Product Brochure for "Final Condenser-Receiver" dated 1987.
|
Primary Examiner: Capossela; Ronald C.
Attorney, Agent or Firm: Carr; Gregory W.
Parent Case Text
This application is a continuation of Ser. No. 174,222, filed Dec. 27,
1993, now U.S. Pat. No. 5,457,966, which is a continuation of Ser. No.
762,627, filed Sep. 19, 1991, now U.S. Pat. No. 5,289,699.
Claims
I claim:
1. A thermal inter-cooler for use in a refrigeration system to increase the
efficiency of the system, comprising;
a substantially hollow leakproof housing defining an open interior area
with a cold medium line passing therethrough;
a hot refrigerant line extending into said open interior area of the
housing and at least partially surrounding the cold medium line, for
receiving warmer than ambient refrigerant from said system, for cooling
the refrigerant, and for discharging the refrigerant into the open
interior area of said housing as a turbulent part liquid, part vapor
refrigerant mixture;
a discharge opening defined in the housing for removing cooled and calmed
liquid refrigerant from said housing; and
a vapor buffer occupying at least a portion of the interior area of the
housing to define within the housing an unrestricted portion and a
restricted portion, the vapor buffer adapted to reduce turbulence in the
liquid and vapor refrigerant mixture after discharge from the refrigerant
line into the housing.
2. A thermal inter-cooler as in claim 1 wherein said vapor buffer is
comprised of a mesh material.
3. A thermal inter-cooler as in claim 1 wherein said vapor buffer is
comprised of a copper material mesh.
4. A thermal inter-cooler as in claim 1 wherein said vapor buffer is
comprised of a loosely woven metal mesh.
5. A thermal inter-cooler as in claim 1 wherein said vapor buffer is
comprised of a doughnut shaped metal mesh surrounding said cold medium
line.
6. A thermal inter-cooler as in claim 5 wherein said doughnut shaped mesh
surrounds said cold medium line.
7. A thermal inter-cooler as in claim 1 wherein said discharge opening
exits refrigerant from the lowest gravitational point of said housing back
into said refrigeration system.
8. A thermal inter-cooler as in claim 1, wherein said housing
longitudinally surrounds said cold medium line, and terminates at its
upstream end in an end wall that contains said cold line, and terminates
at its downstream end in an end cap that contains the other end of said
cold line and contains a hot refrigerant incoming line and a cold
refrigerant outgoing line, all lines being contained by said shell in a
leakproof manner.
9. A thermal inter-cooler for use in a refrigeration system to increase the
efficiency of the system, comprising:
a substantially hollow leakproof housing defining an open interior area;
a refrigerant line extending into said open interior area of the housing
for receiving refrigerant from said system and for discharging the
refrigerant into the open interior of said housing as a turbulent part
liquid, part vapor refrigerant mixture;
a discharge opening defined in the housing for removing cooled and calmed
liquid refrigerant from said housing; and
a vapor buffer occupying at least a portion of the interior area of the
housing to define within the housing an unrestricted portion and a
restricted portion, the vapor buffer adapted to reduce turbulence in the
liquid and vapor refrigerant mixture discharged from the refrigerant line
into the housing.
10. The thermal inter-cooler of claim 9 further comprising a cold medium
line passing through the housing for cooling the refrigerant.
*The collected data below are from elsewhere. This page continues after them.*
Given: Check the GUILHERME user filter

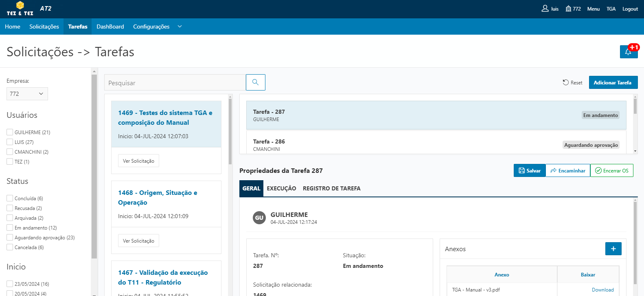Looking at the screenshot, I should [x=10, y=132].
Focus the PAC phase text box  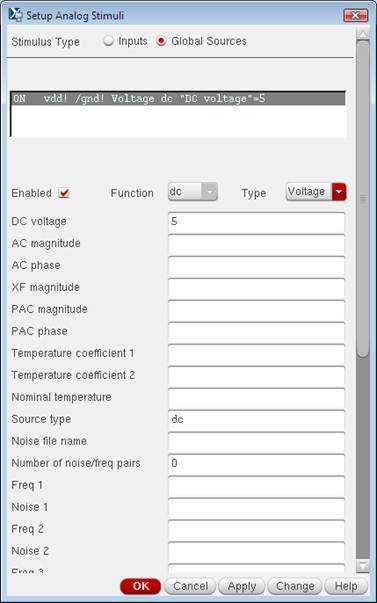click(x=256, y=331)
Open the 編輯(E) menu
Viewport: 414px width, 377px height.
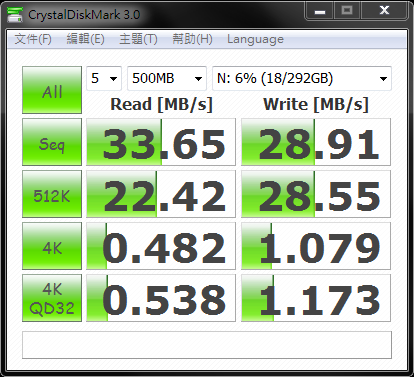85,39
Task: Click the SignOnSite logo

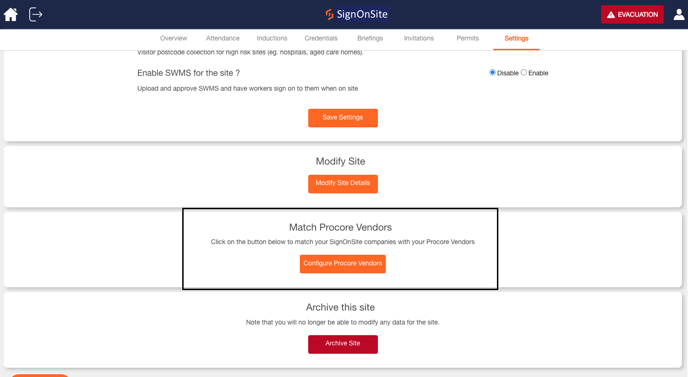Action: pos(357,14)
11. The thermal inter-cooler of claim 10 wherein the refrigerant line at
least partially surrounds the cold medium line.
12. The thermal inter-cooler of claim 9 wherein the discharge opening is
located in the unrestricted portion of the housing.
13. The thermal inter-cooler of claim 9 wherein the discharge opening is
located in the restricted portion of the housing.
Description
FIELD OF THE INVENTION
This invention relates to a thermal inter-cooler of use in any type of
refrigeration system that employs a liquid and gas refrigerant. In most
instances, similar systems would employ a compressor to compress and
pressurize a refrigerant gas, such as freon, which would then be condensed
into a partial liquid and gaseous state, and be directed into a housing
through a series of restricted nozzles, where it would expand and cool and
experience a pressure drop and then recondense as a somewhat denser liquid
in the bottom of the housing before exiting through the outlet on its way
to an expansion valve ahead of the evaporator, whereat the refrigerant
enters the expansion device as a somewhat cooler liquid, but also as an
imperfect liquid and gas mixture in such prior systems.
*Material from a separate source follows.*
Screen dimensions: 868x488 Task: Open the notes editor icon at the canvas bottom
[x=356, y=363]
BRIEF DESCRIPTION OF THE PRIOR ART
Many prior attempts have been made to create an efficient and economical
device (sometimes called a subcooler) for use in refrigeration systems,
but each has included certain drawbacks and limitations in their
performance, such as intentionally inserted restrictions, i.e., nozzles
that restrict and interrupt the smooth flow of refrigerant and create a
larger than necessary back pressure. The present invention includes
improved structural and conceptual parts that permit its performance and
results to approach the optimum for the purpose intended.
In U.S. Pat, No. 4,207,749, to Lavigne, entitled Thermal Economized
Refrigeration System, employs a series of nozzles to deliberately maintain
a pressure drop in his refrigerant line, and his condenser and economizer
each require a separate source of cool fluid to circulate therethrough.
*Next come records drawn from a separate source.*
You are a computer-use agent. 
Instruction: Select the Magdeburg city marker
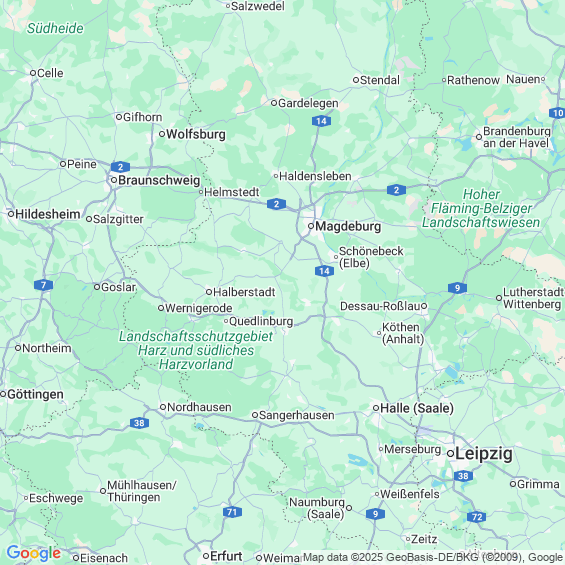click(311, 226)

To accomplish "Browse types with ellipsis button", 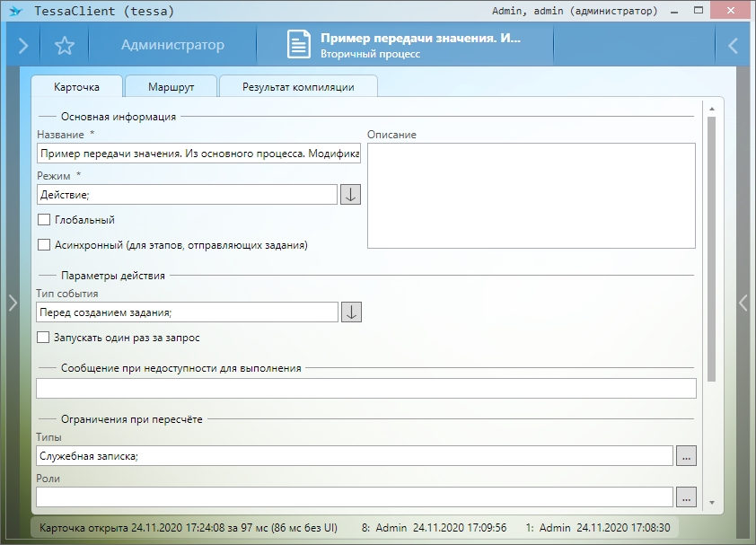I will [686, 456].
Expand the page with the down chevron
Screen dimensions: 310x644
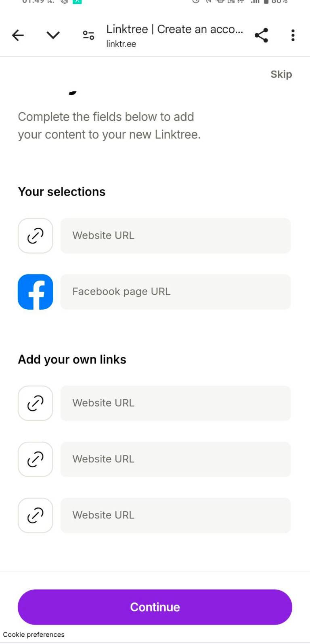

U.S. Pat. No. 4,683,726, to Barron, entitled Refrigeration Apparatus, also
requires the use of a plurality of restrictive nozzles in his subcooler,
and further requires that his subcooler be located in the cold air stream
from the evaporator.
The Kann U.S. Pat. No. 4,773,234, also includes flow restricting nozzles to
intentionally produce a pressure drop between the subcooler and the
receiver.
The Helmer U.S. Pat. No. 4,807,449 discloses a latent heat economizing
device having a shell which is air cooled by the atmosphere, and
containing a closed and distributor extending the full length-of the shell
with orifices in a hot refrigerant line closed at its distal end.
SUMMARY OF THE INVENTION
An object of this invention is to provide a structure for a refrigeration
system thermal "intermediate" cooler that does not include any imposed
restrictions in the refrigerant path through the system that would
physically cause a pressure drop across this unit.
Another object is to provide a heat transfer path for the refrigerant to
traverse that provides a substantial length and area of metal to metal
contact between the line carrying the hot refrigerant liquid and the line
carrying the cool expanded refrigerant gas.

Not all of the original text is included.